◆第9の鍵
この地の名前はイスラエルである
終わりの日に見られるイスラエルの回復について、2500年前に預言者エゼキエルが語っています。エゼキエルは、枯れた骨が生き返ると語りました。歴史において一つの国民が滅ぼされ、世界中に散らされ、そしていのちがよみがえるということはかつて一度もありませんでした。それは奇跡であり、聖書の預言の成就です。エゼキエル37章11-12節にこうあります。「主は私に仰せられた。『人の子よ。これらの骨はイスラエルの全家である。ああ、彼らは、“私たちの骨は干からび、望みは消えうせ、私たちは断ち切られる。”と言っている。それゆえ、預言して彼らに言え。神である主はこう仰せられる。わたしの民よ。見よ。わたしはあなたがたの墓を開き、あなたがたをその墓から引き上げて、イスラエルの地に連れて行く。』」
聖書の中でしばしば“カナンの地”と呼ばれていたその地が、イスラエルと名付けられていることに注目してください。終わりの日には、そこがイスラエルと呼ばれるであろうと神は言われます。パレスチナという名前は、紀元135年の第2次ユダヤ暴動を鎮圧した、ローマ皇帝ハドリアヌスによって押し付けられた地域的な名前でした。彼のユダヤ人に対する怒りはあまりにも大きく、それゆえにユダヤの国民を侮辱し、彼らはローマの支配下にあってその故郷への権利を失ったということを強調したかったのです。パレスチナという名前の語源は、1000年ほど以前にイスラエルの主敵であったペリシテに由来しています。
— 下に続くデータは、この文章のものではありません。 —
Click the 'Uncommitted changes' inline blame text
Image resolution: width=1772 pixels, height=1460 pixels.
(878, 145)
ハドリアヌスはまた、彼自身の名字である「アエリア」を取り、エルサレムを「アエリア・キャピトリーナ」と改名しました。また、年に一度、その破壊を悲しむため以外には、ユダヤ人たちが町へ入ることをも禁止しました。当時彼はローマ帝国の神として見られていました。ですから、これはユダヤ人とこの地との間にある、神の契約を破棄しようとする試みだったのです。さらに、イスラエルの神が臨在される場所であったエルサレムに対する、彼の異教の権威を効果的に宣言するものでした。
パレスチナという名は、今日までイスラエルの面前を飛び交っています。すべての問題はそれが神の土地であるがために、神によってその運命が決定されるであろうこの土地をめぐる宗教的(霊的)戦いに凝縮されるのです(レビ25:23)。
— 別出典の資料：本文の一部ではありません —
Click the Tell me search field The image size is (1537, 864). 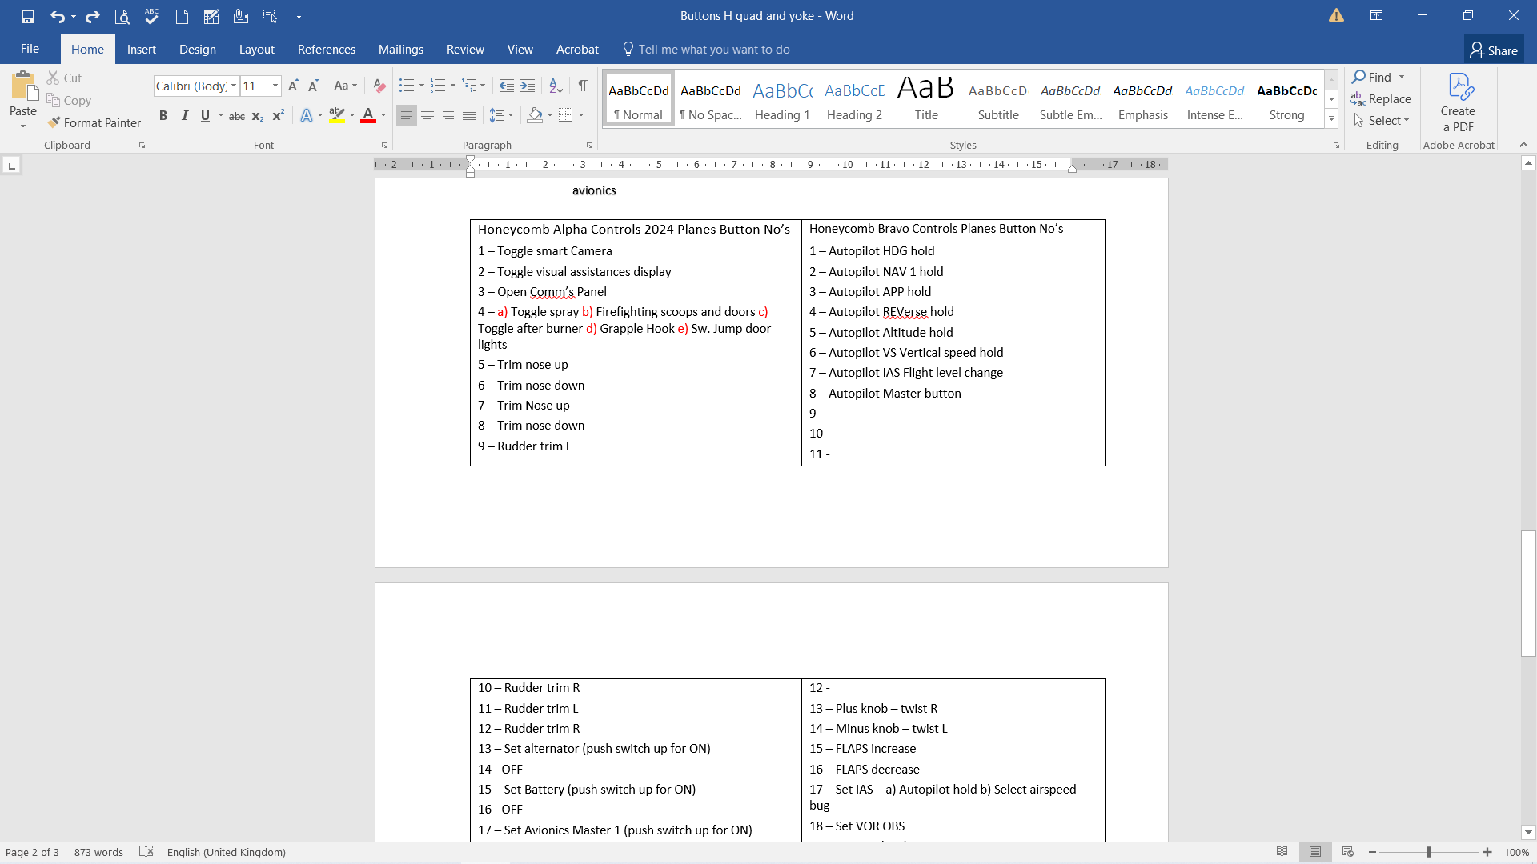pyautogui.click(x=713, y=50)
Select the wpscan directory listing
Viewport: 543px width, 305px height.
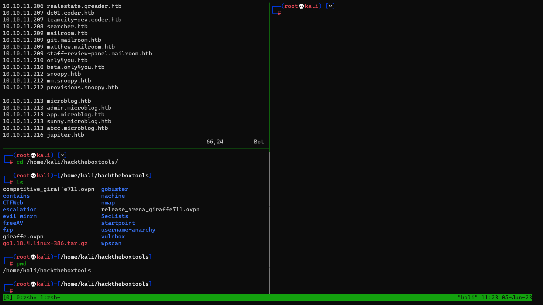coord(111,243)
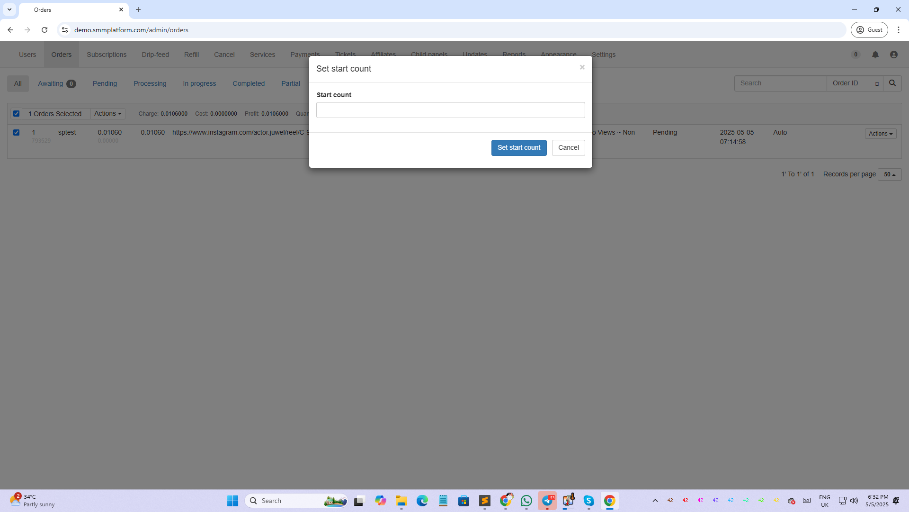Focus the Start count input field

pyautogui.click(x=450, y=110)
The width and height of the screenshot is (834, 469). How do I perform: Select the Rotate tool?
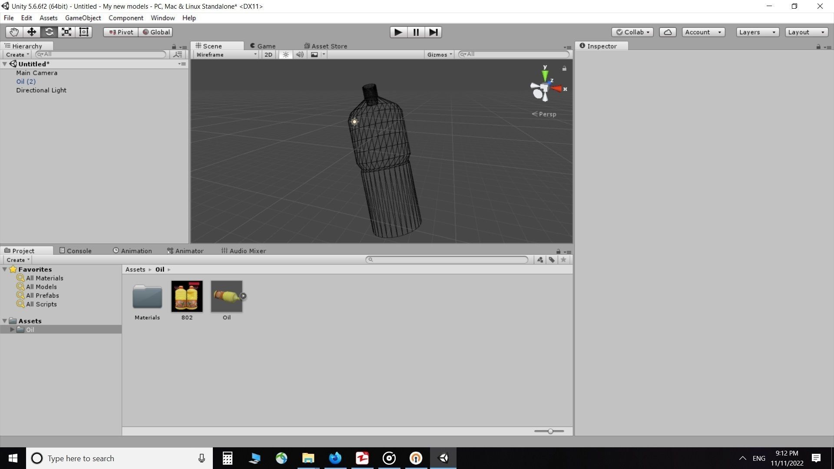point(49,32)
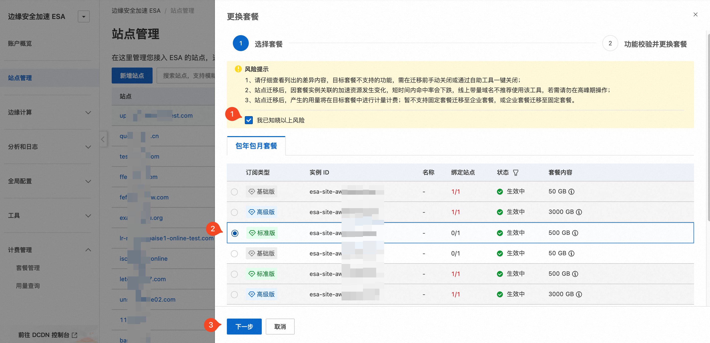This screenshot has width=710, height=343.
Task: Click the status column filter icon
Action: tap(515, 172)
イェシュア(イエス)は、終わりの時代のしるしについてこう説明されました。「異邦人の時の終わるまで、エルサレムは異邦人に踏み荒らされます。」(ルカ
21:24)
ハドリアヌスの時代から1967年に至るまで、エルサレムは異邦人に支配されてきました。今それがユダヤ人たちの手に戻されており、それはメシアがまもなくシオンに来られることの一つのしるしなのです。